◆ **INSTRUCTIONS FOR THE TASK**
Copy the data exactly from the line that contains "Get the Free App (64, 2237)" through the line that contains "View Privacy Settings (265, 2549)", keeping both end lines and leaving out everything else.

(DATA SUPPLIED)

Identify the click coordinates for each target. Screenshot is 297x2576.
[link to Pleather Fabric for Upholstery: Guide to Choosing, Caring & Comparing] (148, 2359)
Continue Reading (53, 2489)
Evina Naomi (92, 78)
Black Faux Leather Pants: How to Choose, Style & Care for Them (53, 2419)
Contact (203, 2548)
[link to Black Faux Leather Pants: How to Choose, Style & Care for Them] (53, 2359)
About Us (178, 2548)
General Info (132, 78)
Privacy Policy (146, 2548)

(End DATA SUPPLIED)
(DATA SUPPLIED)

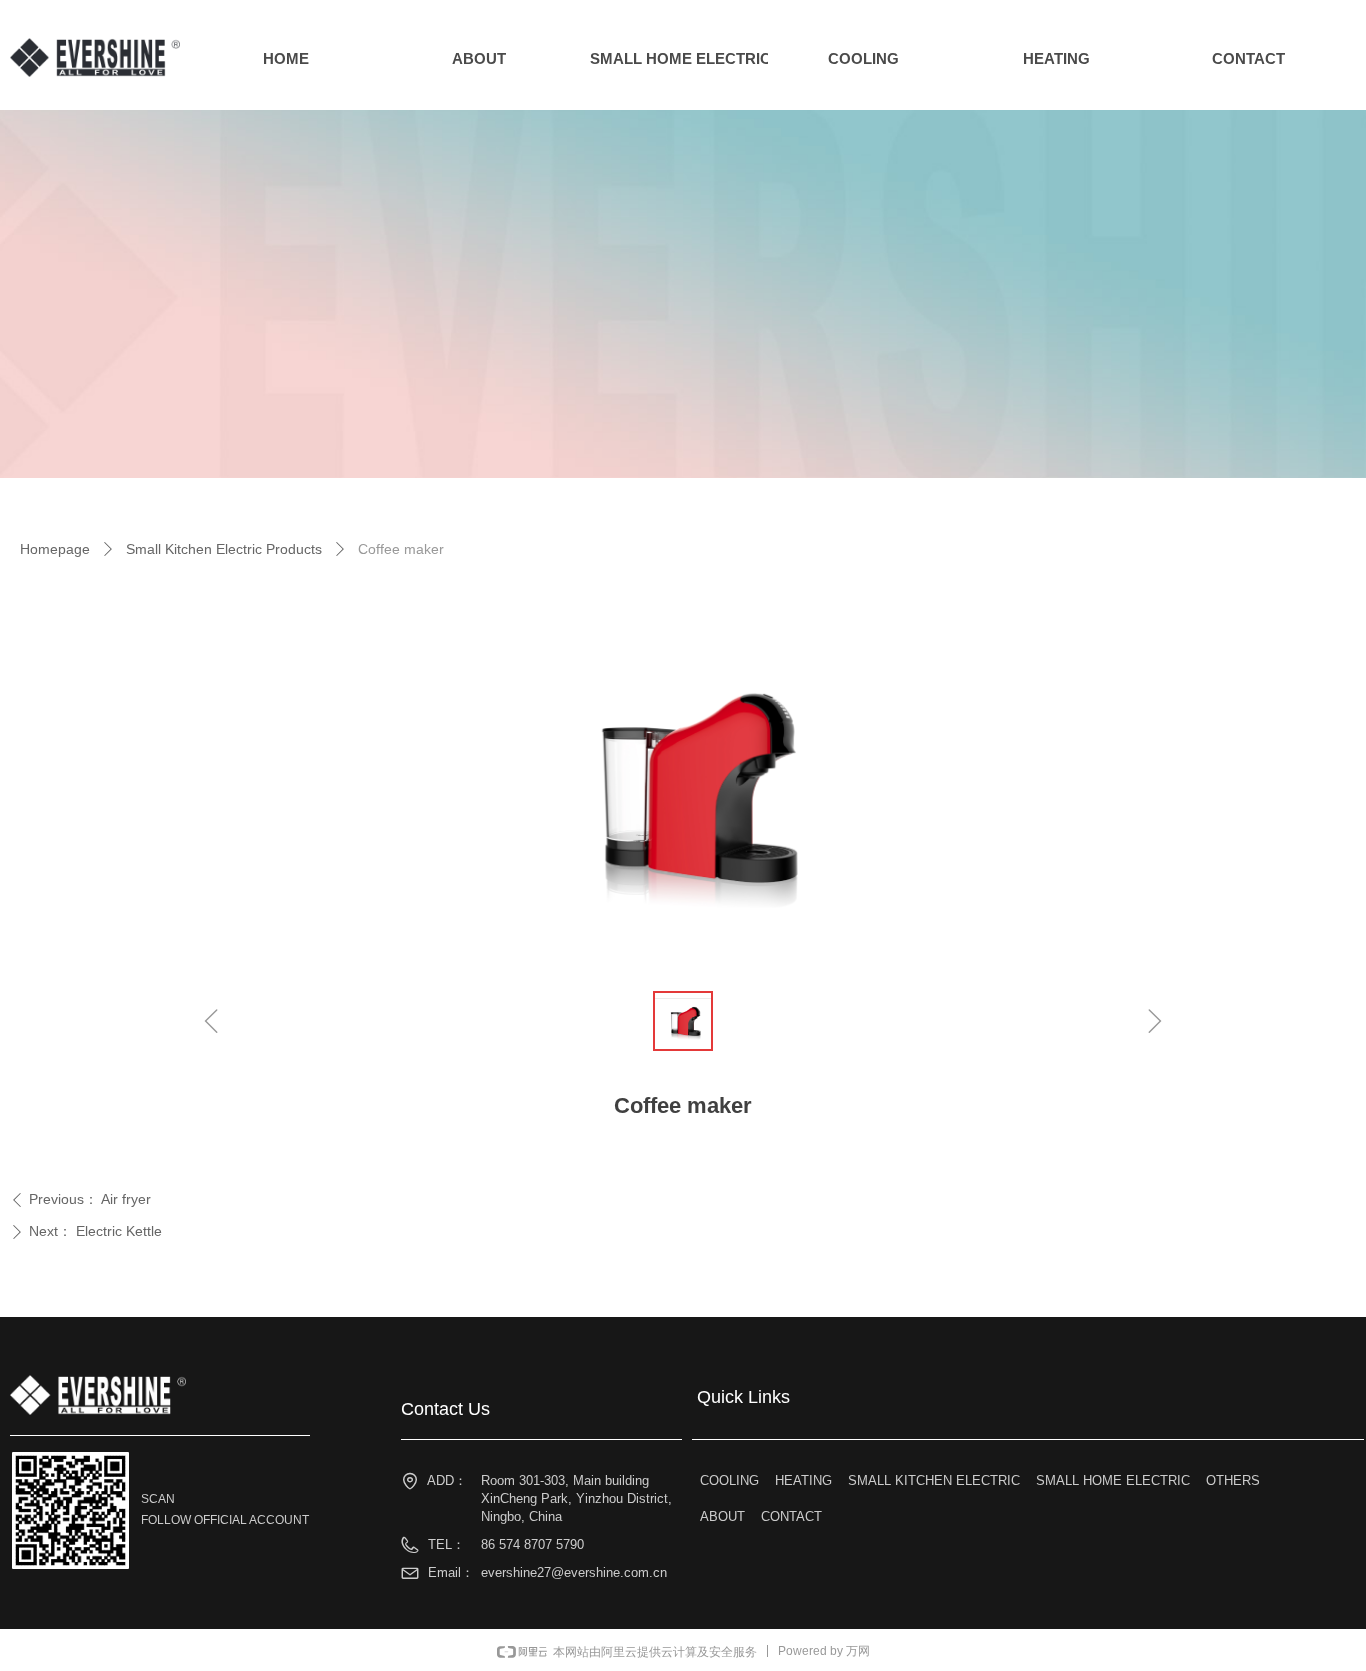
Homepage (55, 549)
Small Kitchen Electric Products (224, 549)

(End DATA SUPPLIED)
(DATA SUPPLIED)

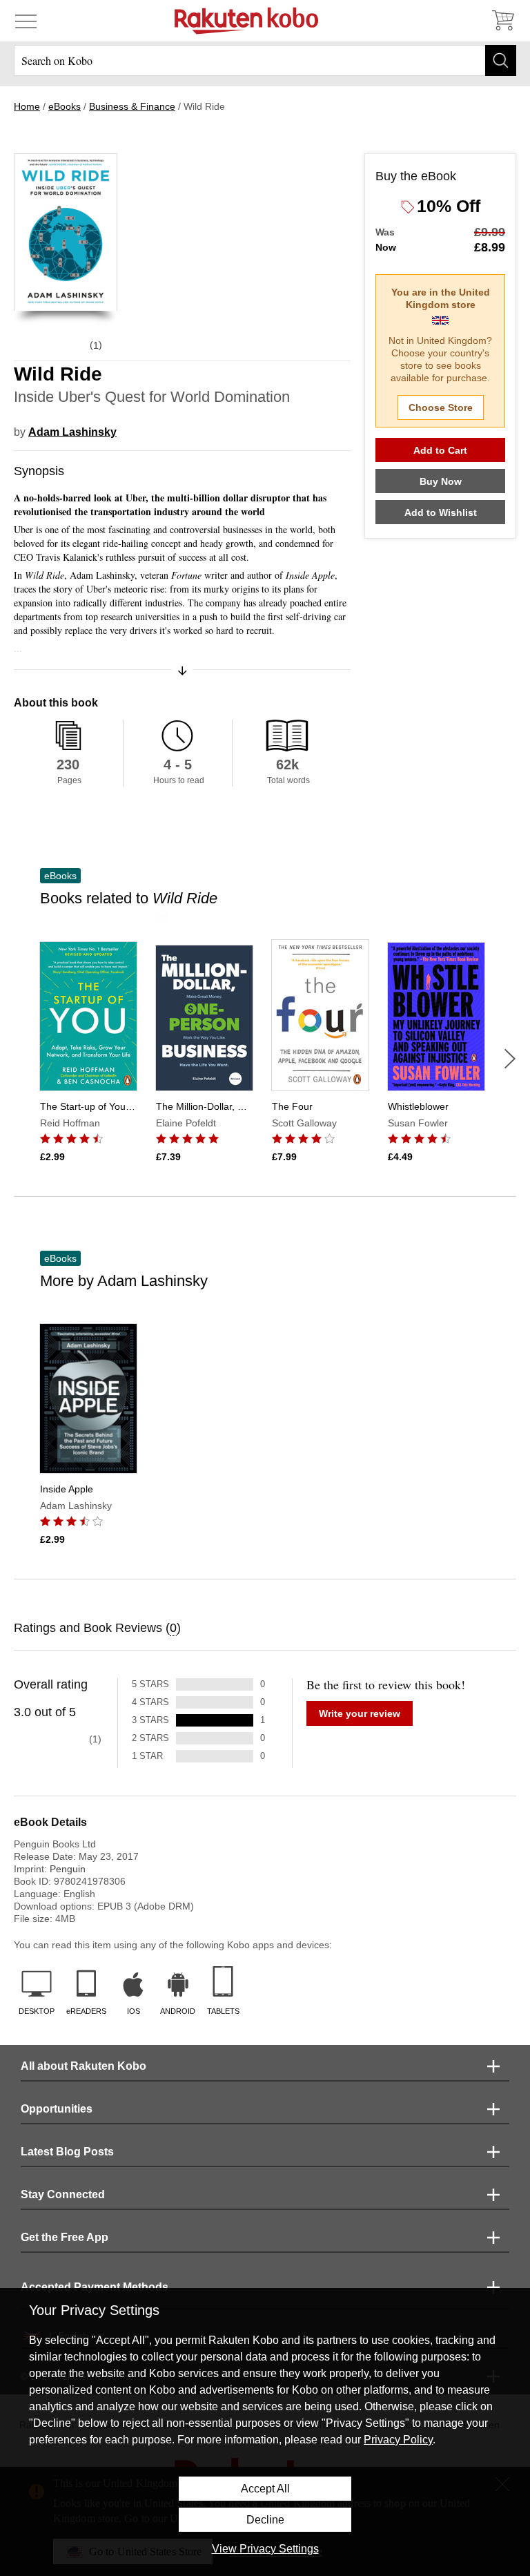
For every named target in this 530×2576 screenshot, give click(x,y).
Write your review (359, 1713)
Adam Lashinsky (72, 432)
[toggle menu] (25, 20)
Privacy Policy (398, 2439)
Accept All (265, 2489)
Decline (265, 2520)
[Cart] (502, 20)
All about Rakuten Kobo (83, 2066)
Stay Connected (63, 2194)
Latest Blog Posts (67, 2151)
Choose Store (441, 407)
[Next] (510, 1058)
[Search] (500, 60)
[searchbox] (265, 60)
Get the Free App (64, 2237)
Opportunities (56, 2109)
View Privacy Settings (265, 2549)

(End DATA SUPPLIED)

◆ **ANSWER TO THE EXERCISE**
Get the Free App (64, 2237)
Opportunities (56, 2109)
View Privacy Settings (265, 2549)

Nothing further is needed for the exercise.